Al secondo posto troviamo il tema del lavoro, nella sua duplice accezione di un equilibrio tra impegno lavorativo e vita privata (35 per cento) e di posto sicuro, non sottoposto alla mannaia della precarizzazione (34). Al terzo posto incontriamo i temi della sicurezza sociale: una pensione adeguata in età avanzata (32) e un sostegno al reddito da parte dello stato in caso di perdita di lavoro, malattia o disabilità (30).
Seguono, a ruota, il tema delle pari opportunità tra uomo e donna, anche qui nella loro duplice accezione di uguaglianza retributiva (29) e di parità nell’accesso a lavoro e carriera (26); il tema della sicurezza civica, la possibilità di essere tranquilli e sicuri per le strade e i quartieri delle proprie città (28), nonché tutti gli aspetti legati alla sostenibilità e alla cura dell’ambiente, ai giovani e alla loro istruzione, all’incremento delle opportunità lavorative, specie per chi lo ha perso.
Fanno parte di questo contesto anche gli investimenti su un efficiente sistema di assistenza per l’infanzia (15 per cento) e su un innovato modello di formazione permanente (13 per cento). Salute, pace, lavoro giusto, tutele sociali, parità di genere, sicurezza, casa, istruzione di qualità, armonia sociale e comunitaria, contrasto e riduzione della violenza, riduzione delle distanze sociali, qualità dell’ambiente e lotta ai cambiamenti climatici, servizi per infanzia e giovani, sono alcune delle componenti di quella speranza di “buona società” che sembra sempre più allontanarsi nell’incedere della quotidianità.
Bene comune
La caduta nella cura del bene comune, sostituita dall’orgia liberista che incita ai consumi sfrenati e a uno stile di vita che misura la qualità esistenziale dal volume e dall’intensità degli acquisti, non è più sostenibile. Incamminarsi verso una società buona comporta delle scelte di campo.

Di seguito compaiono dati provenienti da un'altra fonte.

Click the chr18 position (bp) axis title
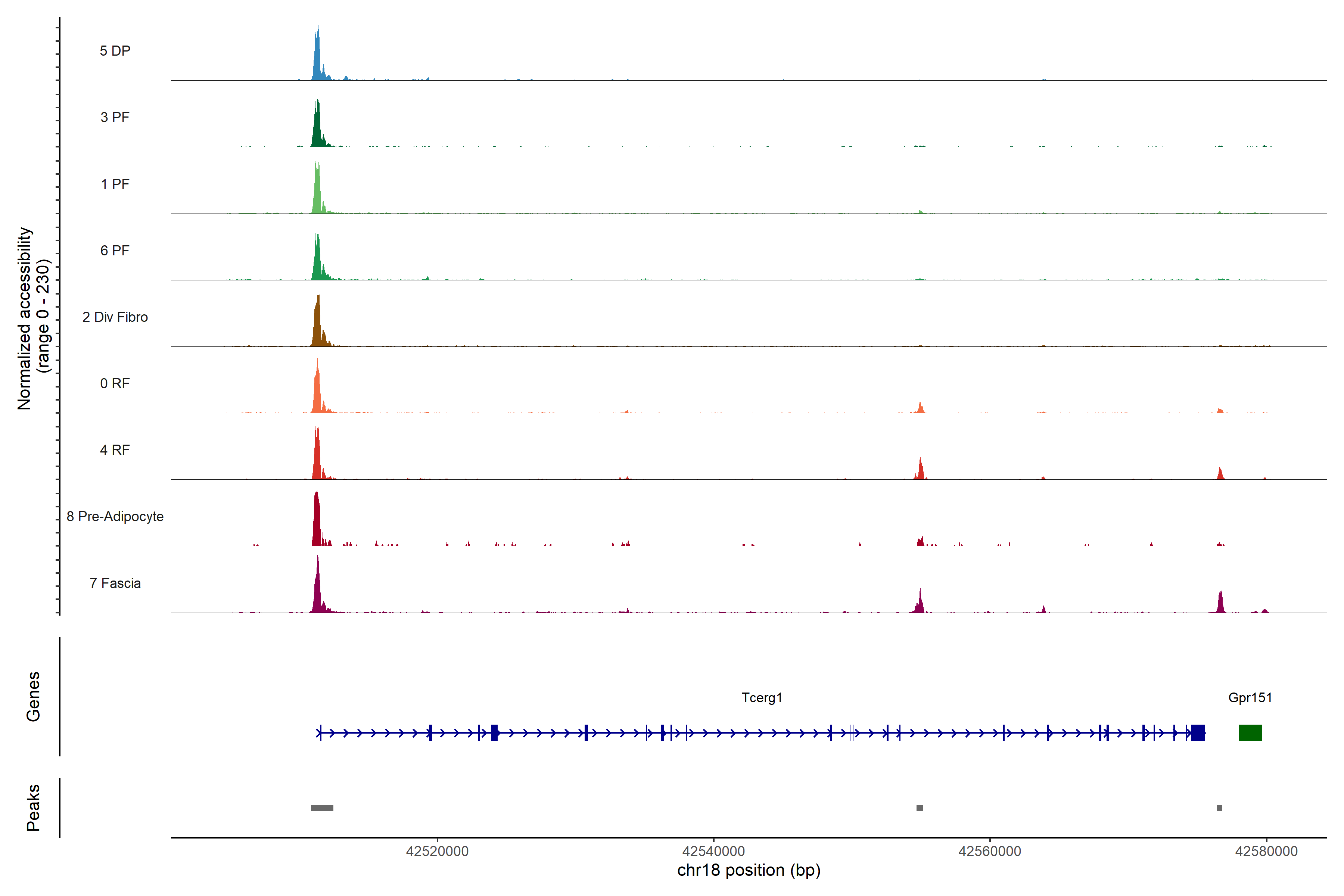click(749, 870)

Vuol dire valorizzare l’individualità entro la società, con gli altri e non a scapito degli altri. Vuol dire rimettere al centro la spinta, complessiva e collettiva, verso quell’intento di rendere la società più umana e l’esistenza di tutti più buona. Vuol dire focalizzare le energie personali e individuali, politiche e statali, ma anche delle imprese e dei manager, nel ridimensionare l’ingordigia degli ideali dell’opulenza privata e del lucro, per lasciare nuovo spazio ai valori del mutuo aiuto, dell’attenzione reciproca, del contributo individuale al benessere di tutti.
Occorre provare a rimodulare le sorgenti della felicità e della dignità personale e del successo (privato come aziendale), provando a eliminare quelle che richiedono il saccheggio delle risorse del pianeta, l’aumento delle distanze sociali e delle disparità, per orientarsi verso un progetto di prosperità durevole e verso nuove forme di gratificazione personale fondate sull’umana coabitazione, sul governo dei beni collettivi, sulla capacità e volontà di prendere decisioni che non siano mosse dalla ricerca del puro profitto, dalla convenienza immediata, dal garantire privilegi solo ad alcuni segmenti sociali.